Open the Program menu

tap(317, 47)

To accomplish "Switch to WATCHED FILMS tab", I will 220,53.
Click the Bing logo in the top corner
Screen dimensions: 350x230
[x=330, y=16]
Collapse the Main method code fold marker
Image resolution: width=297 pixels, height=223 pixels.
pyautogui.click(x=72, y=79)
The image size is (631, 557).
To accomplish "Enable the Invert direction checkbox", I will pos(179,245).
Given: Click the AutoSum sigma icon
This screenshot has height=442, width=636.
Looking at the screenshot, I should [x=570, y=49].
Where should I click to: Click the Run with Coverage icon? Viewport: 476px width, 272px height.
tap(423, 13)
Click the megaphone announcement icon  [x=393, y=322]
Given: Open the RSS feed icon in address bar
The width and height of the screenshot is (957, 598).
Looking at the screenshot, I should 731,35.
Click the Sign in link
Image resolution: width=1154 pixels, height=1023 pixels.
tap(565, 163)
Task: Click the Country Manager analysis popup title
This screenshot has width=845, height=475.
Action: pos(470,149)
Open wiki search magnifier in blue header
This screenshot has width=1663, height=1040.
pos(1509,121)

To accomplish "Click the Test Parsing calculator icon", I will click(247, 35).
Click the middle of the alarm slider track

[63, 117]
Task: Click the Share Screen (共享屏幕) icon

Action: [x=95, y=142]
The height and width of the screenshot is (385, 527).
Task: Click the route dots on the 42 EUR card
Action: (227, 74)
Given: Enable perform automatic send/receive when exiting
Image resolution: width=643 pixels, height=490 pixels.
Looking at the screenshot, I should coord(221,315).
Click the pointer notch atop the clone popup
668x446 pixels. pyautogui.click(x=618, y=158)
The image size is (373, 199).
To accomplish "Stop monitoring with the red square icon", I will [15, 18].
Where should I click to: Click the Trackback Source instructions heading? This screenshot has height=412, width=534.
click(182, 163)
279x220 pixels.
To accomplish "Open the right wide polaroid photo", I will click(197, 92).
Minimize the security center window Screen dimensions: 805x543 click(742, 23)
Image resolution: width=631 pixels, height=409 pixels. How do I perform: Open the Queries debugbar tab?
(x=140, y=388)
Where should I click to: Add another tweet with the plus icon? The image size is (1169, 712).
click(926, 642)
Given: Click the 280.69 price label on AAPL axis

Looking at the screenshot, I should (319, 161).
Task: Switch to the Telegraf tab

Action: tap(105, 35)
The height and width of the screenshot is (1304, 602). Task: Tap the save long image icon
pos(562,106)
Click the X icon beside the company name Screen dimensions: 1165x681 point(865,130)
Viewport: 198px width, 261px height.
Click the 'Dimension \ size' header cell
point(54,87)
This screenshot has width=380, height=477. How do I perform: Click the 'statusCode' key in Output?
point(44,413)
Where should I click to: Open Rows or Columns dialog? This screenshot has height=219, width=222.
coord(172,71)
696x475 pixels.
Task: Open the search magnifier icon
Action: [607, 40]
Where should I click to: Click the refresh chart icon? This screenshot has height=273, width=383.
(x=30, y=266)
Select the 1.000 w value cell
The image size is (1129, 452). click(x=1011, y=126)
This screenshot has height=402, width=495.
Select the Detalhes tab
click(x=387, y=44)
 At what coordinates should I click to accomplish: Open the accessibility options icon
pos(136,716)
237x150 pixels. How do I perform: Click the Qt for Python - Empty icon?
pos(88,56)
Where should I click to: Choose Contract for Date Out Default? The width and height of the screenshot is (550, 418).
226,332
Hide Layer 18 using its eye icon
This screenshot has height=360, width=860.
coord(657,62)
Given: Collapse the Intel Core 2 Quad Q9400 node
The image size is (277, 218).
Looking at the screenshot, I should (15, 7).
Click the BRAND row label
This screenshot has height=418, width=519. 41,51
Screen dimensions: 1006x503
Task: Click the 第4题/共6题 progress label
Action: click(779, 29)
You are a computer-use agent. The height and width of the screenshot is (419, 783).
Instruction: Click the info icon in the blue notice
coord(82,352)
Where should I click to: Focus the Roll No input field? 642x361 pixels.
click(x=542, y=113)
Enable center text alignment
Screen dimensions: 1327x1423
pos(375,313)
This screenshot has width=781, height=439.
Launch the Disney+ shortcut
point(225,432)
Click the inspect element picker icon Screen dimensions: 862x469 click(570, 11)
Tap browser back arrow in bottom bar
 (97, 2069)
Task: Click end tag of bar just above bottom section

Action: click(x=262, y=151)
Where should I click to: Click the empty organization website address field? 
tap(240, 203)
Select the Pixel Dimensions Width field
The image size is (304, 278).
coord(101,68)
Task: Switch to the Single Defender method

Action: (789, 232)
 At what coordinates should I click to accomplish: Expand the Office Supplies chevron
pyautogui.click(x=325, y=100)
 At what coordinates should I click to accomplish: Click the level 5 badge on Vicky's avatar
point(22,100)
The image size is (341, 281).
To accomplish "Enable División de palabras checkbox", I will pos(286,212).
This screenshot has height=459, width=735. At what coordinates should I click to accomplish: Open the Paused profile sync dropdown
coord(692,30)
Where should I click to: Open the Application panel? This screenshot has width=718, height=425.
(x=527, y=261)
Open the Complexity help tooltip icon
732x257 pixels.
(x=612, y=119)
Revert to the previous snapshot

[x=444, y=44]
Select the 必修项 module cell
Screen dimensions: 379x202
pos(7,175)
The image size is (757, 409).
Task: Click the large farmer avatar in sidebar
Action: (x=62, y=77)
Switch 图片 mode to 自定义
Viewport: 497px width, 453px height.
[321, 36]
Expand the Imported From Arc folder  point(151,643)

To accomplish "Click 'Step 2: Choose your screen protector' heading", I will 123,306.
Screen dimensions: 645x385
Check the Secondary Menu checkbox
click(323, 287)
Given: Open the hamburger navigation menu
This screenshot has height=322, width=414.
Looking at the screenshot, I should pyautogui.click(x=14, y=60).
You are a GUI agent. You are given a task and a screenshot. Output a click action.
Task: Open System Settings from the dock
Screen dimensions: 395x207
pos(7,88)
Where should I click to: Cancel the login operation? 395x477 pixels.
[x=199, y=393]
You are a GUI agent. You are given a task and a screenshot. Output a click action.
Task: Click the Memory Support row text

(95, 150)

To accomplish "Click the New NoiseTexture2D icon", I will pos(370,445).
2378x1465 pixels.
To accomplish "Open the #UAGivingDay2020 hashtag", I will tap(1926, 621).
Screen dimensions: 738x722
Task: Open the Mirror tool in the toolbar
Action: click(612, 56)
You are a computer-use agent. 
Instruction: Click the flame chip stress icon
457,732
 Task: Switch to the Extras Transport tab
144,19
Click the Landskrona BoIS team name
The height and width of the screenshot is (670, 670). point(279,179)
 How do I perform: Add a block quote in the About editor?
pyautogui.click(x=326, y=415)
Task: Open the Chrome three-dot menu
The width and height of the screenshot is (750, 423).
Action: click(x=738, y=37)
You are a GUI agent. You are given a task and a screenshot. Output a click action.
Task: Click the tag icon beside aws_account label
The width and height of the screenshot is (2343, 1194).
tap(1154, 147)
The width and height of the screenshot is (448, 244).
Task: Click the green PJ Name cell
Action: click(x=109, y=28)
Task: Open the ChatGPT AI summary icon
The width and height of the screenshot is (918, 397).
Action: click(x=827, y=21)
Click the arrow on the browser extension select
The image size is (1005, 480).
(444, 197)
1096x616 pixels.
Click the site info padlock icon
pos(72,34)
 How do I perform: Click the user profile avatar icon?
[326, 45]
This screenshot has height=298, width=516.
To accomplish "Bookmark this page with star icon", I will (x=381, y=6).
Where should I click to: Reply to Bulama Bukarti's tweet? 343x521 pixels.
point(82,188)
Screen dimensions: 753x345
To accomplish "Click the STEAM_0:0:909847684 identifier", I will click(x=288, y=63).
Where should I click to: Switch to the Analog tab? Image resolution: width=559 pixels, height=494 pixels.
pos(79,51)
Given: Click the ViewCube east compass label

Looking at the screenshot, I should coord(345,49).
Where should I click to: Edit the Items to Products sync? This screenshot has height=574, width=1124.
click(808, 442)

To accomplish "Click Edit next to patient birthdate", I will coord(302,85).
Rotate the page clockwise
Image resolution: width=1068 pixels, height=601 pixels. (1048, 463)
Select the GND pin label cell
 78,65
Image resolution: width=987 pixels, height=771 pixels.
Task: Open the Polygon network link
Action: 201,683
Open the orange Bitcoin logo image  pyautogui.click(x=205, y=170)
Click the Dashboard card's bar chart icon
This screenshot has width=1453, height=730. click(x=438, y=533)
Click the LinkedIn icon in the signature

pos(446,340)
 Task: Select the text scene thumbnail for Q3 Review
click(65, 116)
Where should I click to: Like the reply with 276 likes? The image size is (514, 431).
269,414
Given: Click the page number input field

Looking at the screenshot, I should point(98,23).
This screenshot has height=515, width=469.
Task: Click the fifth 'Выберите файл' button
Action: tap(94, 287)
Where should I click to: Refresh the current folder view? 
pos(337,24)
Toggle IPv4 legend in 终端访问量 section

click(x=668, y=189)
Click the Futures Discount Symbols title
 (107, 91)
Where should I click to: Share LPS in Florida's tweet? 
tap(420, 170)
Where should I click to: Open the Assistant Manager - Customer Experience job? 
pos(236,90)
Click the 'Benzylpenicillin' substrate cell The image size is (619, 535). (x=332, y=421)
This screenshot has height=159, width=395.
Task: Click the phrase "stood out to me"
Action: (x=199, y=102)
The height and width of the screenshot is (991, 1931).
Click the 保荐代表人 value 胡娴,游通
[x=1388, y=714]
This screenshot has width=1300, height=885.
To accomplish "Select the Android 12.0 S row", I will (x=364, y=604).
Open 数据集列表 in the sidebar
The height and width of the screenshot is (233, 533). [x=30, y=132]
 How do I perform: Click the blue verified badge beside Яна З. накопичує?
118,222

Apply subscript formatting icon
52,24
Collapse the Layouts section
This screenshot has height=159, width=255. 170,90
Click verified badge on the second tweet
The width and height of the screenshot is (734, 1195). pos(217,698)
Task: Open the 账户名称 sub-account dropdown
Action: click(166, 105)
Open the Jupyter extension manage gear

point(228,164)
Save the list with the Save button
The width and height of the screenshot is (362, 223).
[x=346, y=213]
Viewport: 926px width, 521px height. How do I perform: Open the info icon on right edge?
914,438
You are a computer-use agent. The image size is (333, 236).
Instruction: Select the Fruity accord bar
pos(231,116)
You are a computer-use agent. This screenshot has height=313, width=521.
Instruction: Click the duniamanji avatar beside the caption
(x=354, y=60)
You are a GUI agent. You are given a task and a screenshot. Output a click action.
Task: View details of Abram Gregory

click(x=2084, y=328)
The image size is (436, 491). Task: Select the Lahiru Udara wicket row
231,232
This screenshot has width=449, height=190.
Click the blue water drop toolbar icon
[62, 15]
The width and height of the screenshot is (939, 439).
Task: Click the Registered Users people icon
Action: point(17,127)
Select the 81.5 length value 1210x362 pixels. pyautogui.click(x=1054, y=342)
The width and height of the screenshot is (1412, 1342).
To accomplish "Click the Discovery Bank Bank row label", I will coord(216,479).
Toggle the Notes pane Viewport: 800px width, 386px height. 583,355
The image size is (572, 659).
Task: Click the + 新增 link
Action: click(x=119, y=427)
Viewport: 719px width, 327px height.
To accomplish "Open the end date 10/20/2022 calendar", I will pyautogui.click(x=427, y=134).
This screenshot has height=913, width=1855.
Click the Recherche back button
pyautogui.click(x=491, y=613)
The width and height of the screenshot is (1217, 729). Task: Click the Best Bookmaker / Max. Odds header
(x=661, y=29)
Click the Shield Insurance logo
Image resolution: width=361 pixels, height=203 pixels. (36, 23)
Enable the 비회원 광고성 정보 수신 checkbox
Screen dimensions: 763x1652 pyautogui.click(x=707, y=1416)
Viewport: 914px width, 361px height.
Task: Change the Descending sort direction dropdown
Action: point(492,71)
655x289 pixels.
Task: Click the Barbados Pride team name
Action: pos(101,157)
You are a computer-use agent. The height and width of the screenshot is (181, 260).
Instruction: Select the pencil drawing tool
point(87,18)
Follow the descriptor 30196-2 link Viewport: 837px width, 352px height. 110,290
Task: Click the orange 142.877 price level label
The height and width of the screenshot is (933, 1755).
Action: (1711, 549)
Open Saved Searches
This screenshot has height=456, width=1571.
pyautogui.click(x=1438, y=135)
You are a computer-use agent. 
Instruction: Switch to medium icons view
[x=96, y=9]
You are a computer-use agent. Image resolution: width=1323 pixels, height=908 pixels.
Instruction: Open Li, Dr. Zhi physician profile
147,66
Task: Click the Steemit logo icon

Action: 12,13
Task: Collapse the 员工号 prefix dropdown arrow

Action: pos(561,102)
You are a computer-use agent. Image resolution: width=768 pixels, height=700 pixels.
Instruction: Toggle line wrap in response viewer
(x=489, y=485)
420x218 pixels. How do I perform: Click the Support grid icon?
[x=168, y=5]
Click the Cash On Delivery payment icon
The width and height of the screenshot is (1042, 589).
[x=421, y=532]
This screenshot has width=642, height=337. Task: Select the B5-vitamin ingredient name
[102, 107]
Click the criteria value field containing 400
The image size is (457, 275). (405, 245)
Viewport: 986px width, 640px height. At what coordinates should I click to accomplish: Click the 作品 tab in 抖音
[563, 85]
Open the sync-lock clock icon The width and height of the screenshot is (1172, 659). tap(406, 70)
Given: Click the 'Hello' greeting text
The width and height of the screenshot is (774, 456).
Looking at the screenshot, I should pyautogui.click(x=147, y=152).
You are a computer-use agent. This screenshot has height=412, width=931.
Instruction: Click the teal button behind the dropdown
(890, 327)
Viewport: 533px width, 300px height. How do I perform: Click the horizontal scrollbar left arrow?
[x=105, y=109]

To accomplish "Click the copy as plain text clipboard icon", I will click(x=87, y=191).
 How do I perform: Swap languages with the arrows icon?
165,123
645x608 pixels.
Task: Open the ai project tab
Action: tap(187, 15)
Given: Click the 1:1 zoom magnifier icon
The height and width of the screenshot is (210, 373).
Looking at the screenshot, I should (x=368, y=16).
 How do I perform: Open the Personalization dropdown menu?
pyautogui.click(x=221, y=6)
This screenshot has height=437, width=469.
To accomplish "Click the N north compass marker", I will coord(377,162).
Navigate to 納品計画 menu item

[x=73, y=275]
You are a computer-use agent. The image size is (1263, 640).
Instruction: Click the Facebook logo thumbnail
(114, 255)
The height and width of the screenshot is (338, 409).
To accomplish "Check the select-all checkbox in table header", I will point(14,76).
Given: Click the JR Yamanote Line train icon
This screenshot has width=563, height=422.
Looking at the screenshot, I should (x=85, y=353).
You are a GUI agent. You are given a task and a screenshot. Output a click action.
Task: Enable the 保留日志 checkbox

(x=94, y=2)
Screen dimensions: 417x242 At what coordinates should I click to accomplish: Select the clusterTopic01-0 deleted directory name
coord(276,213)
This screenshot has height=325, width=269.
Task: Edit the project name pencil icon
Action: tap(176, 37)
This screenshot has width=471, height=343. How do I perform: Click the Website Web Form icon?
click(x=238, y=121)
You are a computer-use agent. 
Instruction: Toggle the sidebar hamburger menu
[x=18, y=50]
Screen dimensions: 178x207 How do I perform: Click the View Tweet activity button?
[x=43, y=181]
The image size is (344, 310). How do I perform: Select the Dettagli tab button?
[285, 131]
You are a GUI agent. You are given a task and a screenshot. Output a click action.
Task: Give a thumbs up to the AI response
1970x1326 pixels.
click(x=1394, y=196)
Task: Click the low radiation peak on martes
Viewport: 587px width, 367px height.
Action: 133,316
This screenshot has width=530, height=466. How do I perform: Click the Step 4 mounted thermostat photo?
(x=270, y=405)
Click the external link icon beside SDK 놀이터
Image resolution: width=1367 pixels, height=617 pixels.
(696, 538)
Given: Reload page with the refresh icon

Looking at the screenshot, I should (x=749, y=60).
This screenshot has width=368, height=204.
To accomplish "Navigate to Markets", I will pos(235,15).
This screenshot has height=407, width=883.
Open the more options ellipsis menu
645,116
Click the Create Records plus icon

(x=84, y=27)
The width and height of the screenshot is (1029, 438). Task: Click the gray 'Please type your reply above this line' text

********************

**EXERCISE REQUIREMENTS**:
Change "checkbox" to "tickbox" in the records between the line containing "The height and width of the screenshot is (338, 409)." and the line containing "Looking at the screenshot, I should (x=85, y=353).", inclusive, and give those lines again with nothing else altered.

**RESULT BELOW**:
The height and width of the screenshot is (338, 409).
To accomplish "Check the select-all tickbox in table header", I will point(14,76).
Given: Click the JR Yamanote Line train icon
This screenshot has width=563, height=422.
Looking at the screenshot, I should (x=85, y=353).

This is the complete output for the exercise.